RURAL mission is "high on the agenda" of the Church, the Bishop
of Shrewsbury, the Rt Revd Mark Rylands, has said after an
ecumenical conference on countryside ministry, Germinate!, held on
Saturday.
Speaking on Monday, Bishop Rylands said that the conference,
held at the Arthur Rank Centre, Warwickshire, featured
representatives from all wings of the C of E, as well as other
denominations.
"Rural churches and rural growth is high on the agenda here," he
said. "I have found that among Christian leaders across the
country. It was a really diverse conference - Evangelicals through
to Catholics."
At the conference, after a video address from the Archbishop of
Canterbury, Bishop Rylands gave the keynote speech. He said that
God desired "a flourishing rural Church for the sake of the rural
community".
On Monday, he said that he had encouraged rural leaders to allow
some initiatives to die if they were no longer fruitful, so that
they could focus on projects that were actually working. "God's
work is not always about a straight line going upwards," he said.

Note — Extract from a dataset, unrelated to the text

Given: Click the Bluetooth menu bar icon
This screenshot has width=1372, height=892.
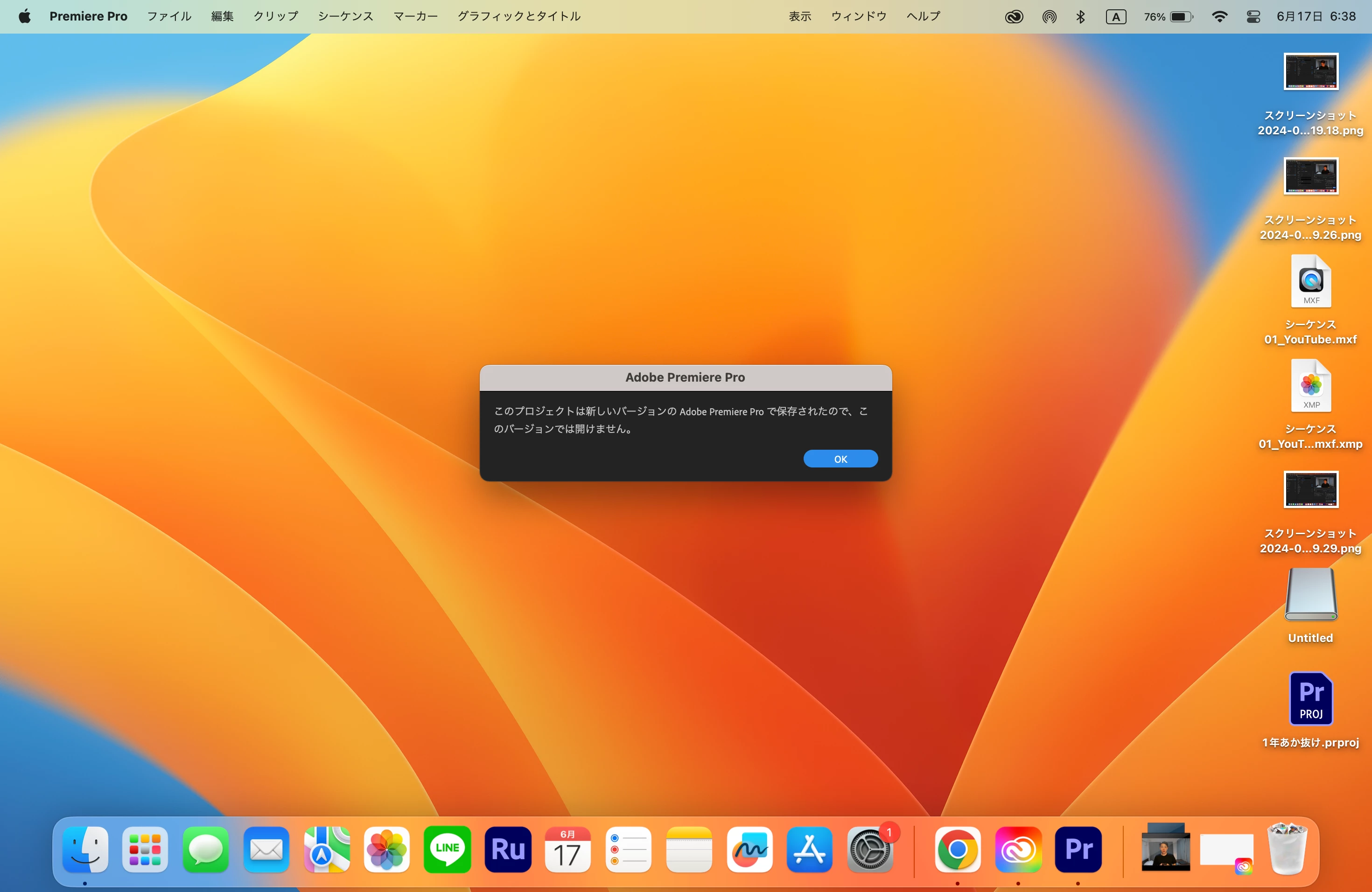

"It's about death and resurrection."
Messy Church, he said, was a good example of a small thing that
was growing rapidly in rural areas and having a significant impact.
He also warned smaller rural churches not to indulge in an
inferiority complex because of their size.
"Small churches think: 'We can't do everything, we can't do
effective mission [because] we are not big churches.' But that's
not true. We often have congregations of a size where it is easy to
do more discipleship."
He said that local ecumenical relationships were important in
rural areas. "Often, we [different churches] have different gifts,
and it does make sense to work together in mission purposes and
ministry."
Among the topics discussed at the conference were how to run a
successful Messy Church; building relationships with families on
the fringes of congregations; creative use of church buildings; and
becoming better at sharing leadership when priests are given
responsibility for a growing number of parishes.
Bishop Rylands said: "Being grouped together with other churches
means that the rural Church is learning to model shared leadership
and to pioneer it for the rest of the Church."